- **PROBLEM TO WORK ON**
Please retype all of the data below, word for word.

MATERIAL SUPPLIED Block Start

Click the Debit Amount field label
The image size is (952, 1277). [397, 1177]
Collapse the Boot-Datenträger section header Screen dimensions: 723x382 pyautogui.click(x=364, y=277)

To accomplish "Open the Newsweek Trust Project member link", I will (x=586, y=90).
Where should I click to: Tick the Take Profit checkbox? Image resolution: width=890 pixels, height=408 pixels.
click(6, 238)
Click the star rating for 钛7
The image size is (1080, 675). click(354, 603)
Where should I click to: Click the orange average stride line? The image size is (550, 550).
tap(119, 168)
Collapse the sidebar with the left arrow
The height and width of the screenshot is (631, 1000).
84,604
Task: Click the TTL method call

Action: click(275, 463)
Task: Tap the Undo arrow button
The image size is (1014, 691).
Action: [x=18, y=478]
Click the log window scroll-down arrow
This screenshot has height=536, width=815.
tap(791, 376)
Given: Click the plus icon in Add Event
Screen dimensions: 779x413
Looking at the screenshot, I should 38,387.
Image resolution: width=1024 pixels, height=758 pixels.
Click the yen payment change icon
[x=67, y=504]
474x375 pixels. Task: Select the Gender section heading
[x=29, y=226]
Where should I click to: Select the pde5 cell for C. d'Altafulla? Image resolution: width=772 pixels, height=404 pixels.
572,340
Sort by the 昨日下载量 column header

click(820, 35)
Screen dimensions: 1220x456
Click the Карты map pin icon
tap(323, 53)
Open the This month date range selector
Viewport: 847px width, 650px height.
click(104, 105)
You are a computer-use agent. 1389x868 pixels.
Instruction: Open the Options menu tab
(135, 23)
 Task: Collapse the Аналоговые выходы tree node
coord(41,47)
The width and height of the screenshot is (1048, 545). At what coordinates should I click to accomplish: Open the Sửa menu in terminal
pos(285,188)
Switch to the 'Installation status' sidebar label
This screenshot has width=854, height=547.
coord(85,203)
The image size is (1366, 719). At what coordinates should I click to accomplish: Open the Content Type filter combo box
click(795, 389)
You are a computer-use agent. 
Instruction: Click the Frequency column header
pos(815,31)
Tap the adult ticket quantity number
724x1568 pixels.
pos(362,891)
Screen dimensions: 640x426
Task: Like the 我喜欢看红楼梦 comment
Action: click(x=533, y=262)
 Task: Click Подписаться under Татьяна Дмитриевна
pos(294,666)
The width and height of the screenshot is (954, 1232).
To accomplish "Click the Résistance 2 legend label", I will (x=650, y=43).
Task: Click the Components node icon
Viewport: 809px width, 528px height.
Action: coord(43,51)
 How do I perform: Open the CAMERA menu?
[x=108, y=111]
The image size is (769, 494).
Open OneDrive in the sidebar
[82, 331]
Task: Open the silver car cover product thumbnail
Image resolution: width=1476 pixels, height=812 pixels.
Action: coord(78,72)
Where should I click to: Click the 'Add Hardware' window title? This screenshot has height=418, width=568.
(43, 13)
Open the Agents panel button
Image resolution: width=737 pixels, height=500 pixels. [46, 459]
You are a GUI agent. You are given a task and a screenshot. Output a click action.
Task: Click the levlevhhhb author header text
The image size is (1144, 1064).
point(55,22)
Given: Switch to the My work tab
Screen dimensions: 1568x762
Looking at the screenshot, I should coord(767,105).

MATERIAL SUPPLIED Block End

- **TASK RESPONSE**
Click the Debit Amount field label
The image size is (952, 1277). [397, 1177]
Collapse the Boot-Datenträger section header Screen dimensions: 723x382 pyautogui.click(x=364, y=277)

To accomplish "Open the Newsweek Trust Project member link", I will (x=586, y=90).
Where should I click to: Tick the Take Profit checkbox? Image resolution: width=890 pixels, height=408 pixels.
click(6, 238)
Click the star rating for 钛7
The image size is (1080, 675). click(354, 603)
Where should I click to: Click the orange average stride line? The image size is (550, 550).
tap(119, 168)
Collapse the sidebar with the left arrow
The height and width of the screenshot is (631, 1000).
84,604
Task: Click the TTL method call

Action: click(275, 463)
Task: Tap the Undo arrow button
The image size is (1014, 691).
Action: [x=18, y=478]
Click the log window scroll-down arrow
This screenshot has height=536, width=815.
tap(791, 376)
Given: Click the plus icon in Add Event
Screen dimensions: 779x413
Looking at the screenshot, I should 38,387.
Image resolution: width=1024 pixels, height=758 pixels.
Click the yen payment change icon
[x=67, y=504]
474x375 pixels. Task: Select the Gender section heading
[x=29, y=226]
Where should I click to: Select the pde5 cell for C. d'Altafulla? Image resolution: width=772 pixels, height=404 pixels.
572,340
Sort by the 昨日下载量 column header

click(820, 35)
Screen dimensions: 1220x456
Click the Карты map pin icon
tap(323, 53)
Open the This month date range selector
Viewport: 847px width, 650px height.
click(104, 105)
You are a computer-use agent. 1389x868 pixels.
Instruction: Open the Options menu tab
(135, 23)
 Task: Collapse the Аналоговые выходы tree node
coord(41,47)
The width and height of the screenshot is (1048, 545). At what coordinates should I click to accomplish: Open the Sửa menu in terminal
pos(285,188)
Switch to the 'Installation status' sidebar label
This screenshot has width=854, height=547.
coord(85,203)
The image size is (1366, 719). At what coordinates should I click to accomplish: Open the Content Type filter combo box
click(795, 389)
You are a computer-use agent. 
Instruction: Click the Frequency column header
pos(815,31)
Tap the adult ticket quantity number
724x1568 pixels.
pos(362,891)
Screen dimensions: 640x426
Task: Like the 我喜欢看红楼梦 comment
Action: click(x=533, y=262)
 Task: Click Подписаться under Татьяна Дмитриевна
pos(294,666)
The width and height of the screenshot is (954, 1232).
To accomplish "Click the Résistance 2 legend label", I will (x=650, y=43).
Task: Click the Components node icon
Viewport: 809px width, 528px height.
Action: coord(43,51)
 How do I perform: Open the CAMERA menu?
[x=108, y=111]
The image size is (769, 494).
Open OneDrive in the sidebar
[82, 331]
Task: Open the silver car cover product thumbnail
Image resolution: width=1476 pixels, height=812 pixels.
Action: coord(78,72)
Where should I click to: Click the 'Add Hardware' window title? This screenshot has height=418, width=568.
(43, 13)
Open the Agents panel button
Image resolution: width=737 pixels, height=500 pixels. [46, 459]
You are a GUI agent. You are given a task and a screenshot. Output a click action.
Task: Click the levlevhhhb author header text
The image size is (1144, 1064).
point(55,22)
Given: Switch to the My work tab
Screen dimensions: 1568x762
Looking at the screenshot, I should coord(767,105).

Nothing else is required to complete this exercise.